• Véronique Sanson | 2024

Véronique Sanson,
M.A.CH 36, Châteauroux,
16 février 2024
 
Nouvelle année. Nouvelle tournée. Alors pourquoi pas Châteauroux ? En fait la question aurait dû être : mais pourquoi diable Châteauroux ? Grève des contrôleurs SNCF, pluie torrentielle sur la route, ville grise entre cafés tristes et salons de coiffure tous les 100 m, hôtel moins 2 étoiles… Le bonheur nous attendait pourtant là-bas, au milieu de nulle part, dans une bulle au nom de rasoir posée entre un Buffalo Grill et une Pataterie – même si, et ça a l’air con de l’écrire parce que ça n’a rien à faire ici, on arrive en ce début d’après-midi le cœur brisé à l’annonce de la mort du résistant russe Alexeï Navalny. The show must go on, comme on dit…
 


Véronique n’est pas encore arrivée quand on débarque pour les balances, ce qui donne l’occasion d’entendre 2-3 versions instrumentales (sans piano) jouées par des musiciens déjà en place (dans tous les sens du terme) et de mettre en lumière le détail des nouveaux arrangements. La première qui parvient à nos oreilles est la chanson Véronique, dont on connaît finalement peu de versions live, et qui s’inscrit immédiatement et durablement dans notre imaginaire avec cette guitare lancinante qui n’est pas sans évoquer de vastes paysages américains (ça tombe bien, c’est quand même là-bas qu’elle a été composée).

Énoncé A — Dans le compte rendu du concert, quelle est la première chanson qui parvient aux oreilles des auteurs pendant les balances ?
Énoncé B — Recopiez fidèlement le passage du compte rendu du concert qui s'ouvre sur les mots « Véronique n’est pas » et se referme sur « a été composée). ».

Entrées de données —
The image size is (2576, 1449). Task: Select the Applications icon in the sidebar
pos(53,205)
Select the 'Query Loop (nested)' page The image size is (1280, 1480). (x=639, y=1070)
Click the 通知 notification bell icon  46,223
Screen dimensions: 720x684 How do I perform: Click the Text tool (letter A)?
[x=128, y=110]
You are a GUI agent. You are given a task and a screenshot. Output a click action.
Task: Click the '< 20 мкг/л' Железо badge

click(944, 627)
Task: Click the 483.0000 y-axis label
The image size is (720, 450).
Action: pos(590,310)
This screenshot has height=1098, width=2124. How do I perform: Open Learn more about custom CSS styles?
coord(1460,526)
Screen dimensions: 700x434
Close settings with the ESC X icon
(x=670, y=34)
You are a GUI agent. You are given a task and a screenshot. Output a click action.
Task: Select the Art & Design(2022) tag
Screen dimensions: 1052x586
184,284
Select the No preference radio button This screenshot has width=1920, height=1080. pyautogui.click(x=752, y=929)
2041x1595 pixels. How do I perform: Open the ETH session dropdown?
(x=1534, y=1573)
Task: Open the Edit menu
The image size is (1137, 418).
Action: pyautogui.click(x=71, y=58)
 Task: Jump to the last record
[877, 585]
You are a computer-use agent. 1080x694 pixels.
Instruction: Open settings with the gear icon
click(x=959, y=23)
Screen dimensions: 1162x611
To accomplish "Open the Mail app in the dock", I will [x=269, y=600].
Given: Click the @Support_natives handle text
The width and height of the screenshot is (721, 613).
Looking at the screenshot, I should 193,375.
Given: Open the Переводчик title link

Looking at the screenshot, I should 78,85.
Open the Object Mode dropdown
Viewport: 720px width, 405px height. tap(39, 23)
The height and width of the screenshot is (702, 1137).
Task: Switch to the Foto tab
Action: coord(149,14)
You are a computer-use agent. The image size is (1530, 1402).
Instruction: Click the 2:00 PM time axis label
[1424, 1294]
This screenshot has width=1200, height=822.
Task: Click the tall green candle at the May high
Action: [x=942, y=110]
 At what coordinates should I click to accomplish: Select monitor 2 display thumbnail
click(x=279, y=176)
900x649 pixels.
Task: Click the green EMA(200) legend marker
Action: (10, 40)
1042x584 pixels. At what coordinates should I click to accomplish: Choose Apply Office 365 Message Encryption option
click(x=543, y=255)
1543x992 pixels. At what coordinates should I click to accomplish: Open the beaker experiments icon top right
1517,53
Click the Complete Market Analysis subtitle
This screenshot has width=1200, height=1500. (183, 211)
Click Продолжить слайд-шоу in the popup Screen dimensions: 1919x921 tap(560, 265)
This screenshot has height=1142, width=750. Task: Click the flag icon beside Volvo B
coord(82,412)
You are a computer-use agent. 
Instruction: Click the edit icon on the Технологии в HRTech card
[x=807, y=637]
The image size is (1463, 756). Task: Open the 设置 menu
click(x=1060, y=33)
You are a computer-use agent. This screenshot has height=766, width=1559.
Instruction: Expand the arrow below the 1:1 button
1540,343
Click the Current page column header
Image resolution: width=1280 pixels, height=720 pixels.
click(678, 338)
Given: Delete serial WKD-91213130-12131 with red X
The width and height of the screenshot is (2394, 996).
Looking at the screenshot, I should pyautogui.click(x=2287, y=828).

Solution complète A — La chanson Véronique.

Solution complète B —
Véronique n’est pas encore arrivée quand on débarque pour les balances, ce qui donne l’occasion d’entendre 2-3 versions instrumentales (sans piano) jouées par des musiciens déjà en place (dans tous les sens du terme) et de mettre en lumière le détail des nouveaux arrangements. La première qui parvient à nos oreilles est la chanson Véronique, dont on connaît finalement peu de versions live, et qui s’inscrit immédiatement et durablement dans notre imaginaire avec cette guitare lancinante qui n’est pas sans évoquer de vastes paysages américains (ça tombe bien, c’est quand même là-bas qu’elle a été composée).